Baro Başkanı Tahir Elçi, dünyada ikinci bir örneği bulunmayan Diyarbakır’daki “dört sütun ayaklı minare”nin önünde katledildi.
Onu kimin vurduğu henüz belli değil. Tetikçi bulunsa bile, onu hedef olarak seçen azmettiricinin kim olduğu muhtemelen yine meçhûl kalacak. Tıpkı, şimdiye kadar yaşanan binlerce örnekte olduğu gibi...
Azmettiriciler bulunsun bulunmasın, bizim nazarımızda birinci derecede sorumlu ve günah ortağı Kemalist zihniyet ile onun gayr-ı meşrû veledi olan PKK’dır.

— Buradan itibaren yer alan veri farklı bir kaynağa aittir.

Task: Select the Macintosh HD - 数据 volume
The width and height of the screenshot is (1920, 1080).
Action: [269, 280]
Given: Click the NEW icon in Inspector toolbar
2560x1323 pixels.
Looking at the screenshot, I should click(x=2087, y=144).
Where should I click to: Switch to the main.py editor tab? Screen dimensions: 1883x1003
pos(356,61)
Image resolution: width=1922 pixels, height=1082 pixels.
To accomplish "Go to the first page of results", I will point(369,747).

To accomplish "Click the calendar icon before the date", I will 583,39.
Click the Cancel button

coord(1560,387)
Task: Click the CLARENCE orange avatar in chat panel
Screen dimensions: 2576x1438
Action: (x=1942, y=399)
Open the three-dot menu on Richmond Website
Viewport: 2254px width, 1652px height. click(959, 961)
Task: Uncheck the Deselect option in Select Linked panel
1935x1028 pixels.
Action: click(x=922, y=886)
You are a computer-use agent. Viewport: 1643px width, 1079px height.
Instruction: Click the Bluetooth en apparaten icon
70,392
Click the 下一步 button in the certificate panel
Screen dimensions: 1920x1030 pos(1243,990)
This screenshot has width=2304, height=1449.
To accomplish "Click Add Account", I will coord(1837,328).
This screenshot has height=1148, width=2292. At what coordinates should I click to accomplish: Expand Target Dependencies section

Bu ikili, “iki ucu kanlı değnek” misali, bugüne kadar on binlerce vatan evlâdının kàtili iken, aynı zamanda “milletin hâmisi” rolünü de oynayabilen münafık tabiatlı “sınır tanımaz zalimler”dir.
Hemen şunu da ifade edelim ki: Bu aziz millet, bu ikili mendeburu aklından ve kalbinden söküp atmadığı müddetçe, huzur ve güven içinde yaşaması asla mümkün değil.
Mazlumlar arasında ayrımcılık yapılmaz
Av. Elçi ve bir grup meslektaşı, o gün o saatte, sütunları bir sûikaste maruz kalan o dört ayaklı minarenin hukukunu savunmak için oraya gelmişlerdi.
Tam da yaptıkları “huzur, barış ve antiterör” eksenli açıklama sona ermişti ki, hemen oracıkta, âniden ve peşpeşe silâhlar patlamaya başladı.
Ortamın maksimum derecede terörize edildiği dakikalar, hatta saniyeler içinde, namluların çevrildiği Elçi ile polisler ardı ardına vurularak katledildi.